## Stored data
╭──

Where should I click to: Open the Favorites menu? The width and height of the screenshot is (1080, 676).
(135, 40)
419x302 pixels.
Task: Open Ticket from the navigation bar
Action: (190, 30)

╰──

## WHAT THE EXERCISE ASKS
Print every entry exactly as written.

## OUTPUT FOR THIS EXERCISE
Where should I click to: Open the Favorites menu? The width and height of the screenshot is (1080, 676).
(135, 40)
419x302 pixels.
Task: Open Ticket from the navigation bar
Action: (190, 30)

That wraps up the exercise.